A very young private, perhaps younger than her son, shyly asks her to help him write a letter to his family in North Carolina. Olivia answers from the security of her societal status. “No, I couldn’t possibly pause in my assigned duty. Many need their water refreshed.” But what bothers her is how her response came out. She sounds as if a soldier herself, with orders being orders. Old-to-soon eyes in his young face continue to plead, shaming her for such an unfeeling answer to his request. My refusal was brusque. Cruel.
Undone by her insensitive response, Olivia pours water into his cup on the table, splashing some on the floor in her hurry to move on to the next cot. But the young private asks again. In his surgery weakened voice he says, “My name is Orville.”
Feeling something knotted start to unwind inside of her, she’s stunned when she tells him her name, “I’m Olivia.”
No Mrs. No last name. But it seems appropriate to say her first name in response to his. Now somewhat introduced, she relaxes and promises to return tomorrow with a proper pen and paper. Orville’s face doesn’t smile but his eyes glow with relief. Olivia is glad she made him happy. Forgetting herself, she reaches down to pat his hand in assurance.
He has no hands. She sees bandaged stumps from surgery to clean-up what was blown away by war. Her eyes jerk away. The rest of whatever is knotted inside of her bursts. The pitcher begins to quake in her hands.
Olivia gives Orville the most difficult smile she’ll ever give. Twisting away, she flees from the long room, holding her tears until safely in the stairwell behind the door.
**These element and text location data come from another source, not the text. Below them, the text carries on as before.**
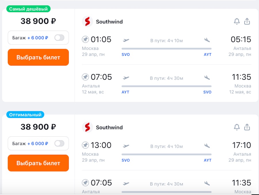Viewport: 259px width, 195px height.
Task: Click the pin icon beside 13:00 departure
Action: pyautogui.click(x=85, y=145)
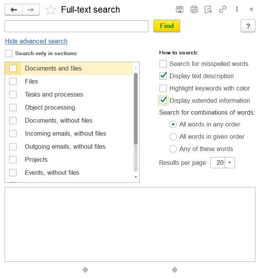Click Hide advanced search link
The image size is (263, 279).
(x=36, y=41)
What she hides inside of her is a tight, hidden horror, her untold feelings about volunteering at the hospital. Sobbing with burning tears and gasping, Olivia faces her unspoken dread. Enfolding her hand to her mouth, she admits to herself that which she doesn’t want to see. Orville is among only one of the many young men who could be her own enlisted son. Any of them might be him, hurt and possibly in an enemy hospital too many miles from home.
Is he ill on a German hospital cot? Does he have cups of cool water? Cool cloths for his fever? Is there a decent, loving German mother at his side? Someone who volunteers in a spirit of compassion for young prisoners of war? Olivia chose to believe there would be a woman like that at his bedside. She must exist, as weary of this Great War as Olivia is on the enemy side of the ocean.
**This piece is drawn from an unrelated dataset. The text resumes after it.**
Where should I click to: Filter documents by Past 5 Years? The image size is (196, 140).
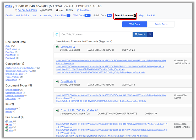(11, 49)
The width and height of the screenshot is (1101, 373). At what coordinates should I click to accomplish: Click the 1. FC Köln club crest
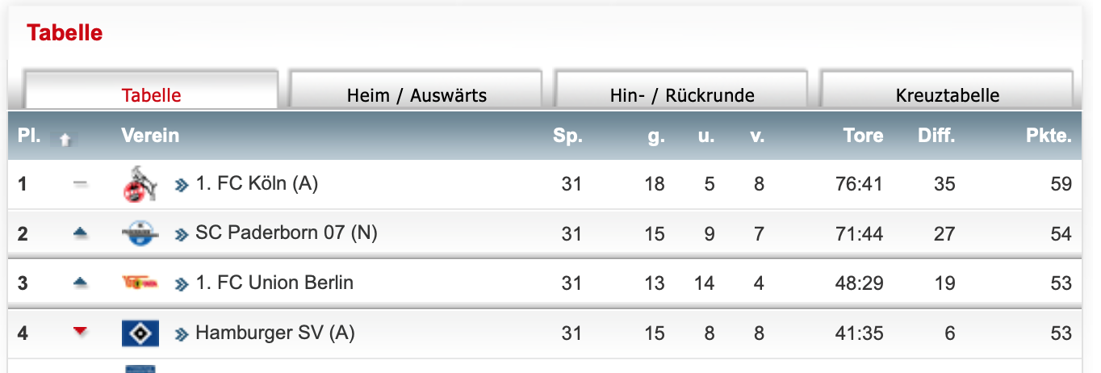(x=140, y=184)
Her false pride in following society’s shallow restrictions shatters like a shroud of ice in her mind. For her son’s sake, she must be one of those caring mothers. The broken young men in hospital cots on the other side of the door need more from her, including the German POWs in cots down the hallway. None will be strangers. They’ll each know her by her first name.
With a new purpose, Olivia regains her self-control and daubs wet eyes with her lace sleeve. Removing her mask, she splashes water from the pitcher on her reddened face and dries it with a corner of her hospital apron. She resolves to return with a new definition of proper behavior to the rows of vulnerable young soldiers cast off by war. Ignoring conventional niceties, she will introduce herself first, followed by a smile and a touch. Ready to walk back in, her mask in place and footsteps sure, she feels eager to finish her rounds.
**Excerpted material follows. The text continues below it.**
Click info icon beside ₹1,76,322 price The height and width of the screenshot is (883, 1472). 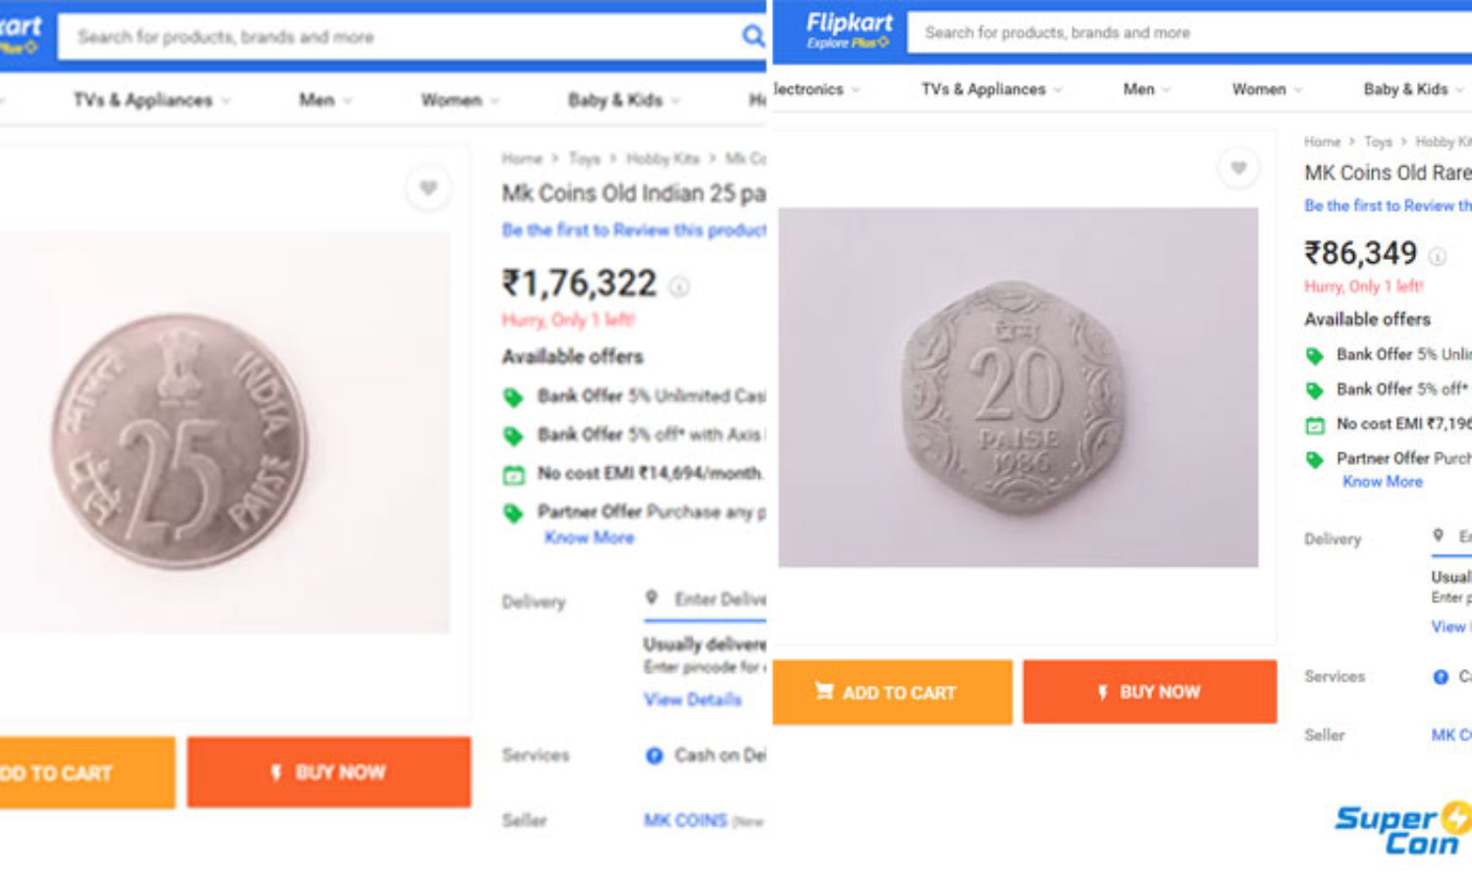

Beginning that morning, each soldier receives a light touch on their forehead and a soft “Good morning, son.” If a cot holds a sleeping soldier, Olivia makes a note to revisit him before she leaves for the day.
Beginning the next morning, she carries paper and pen in her apron pocket and writes hundreds of letters home. She hopes all are lovingly received by anxious families, unfamiliar to her and often faraway. Yet, although all are strangers, they’re bound to Olivia by their wounded soldier lying on a cast iron hospital cot in a cold recovery room.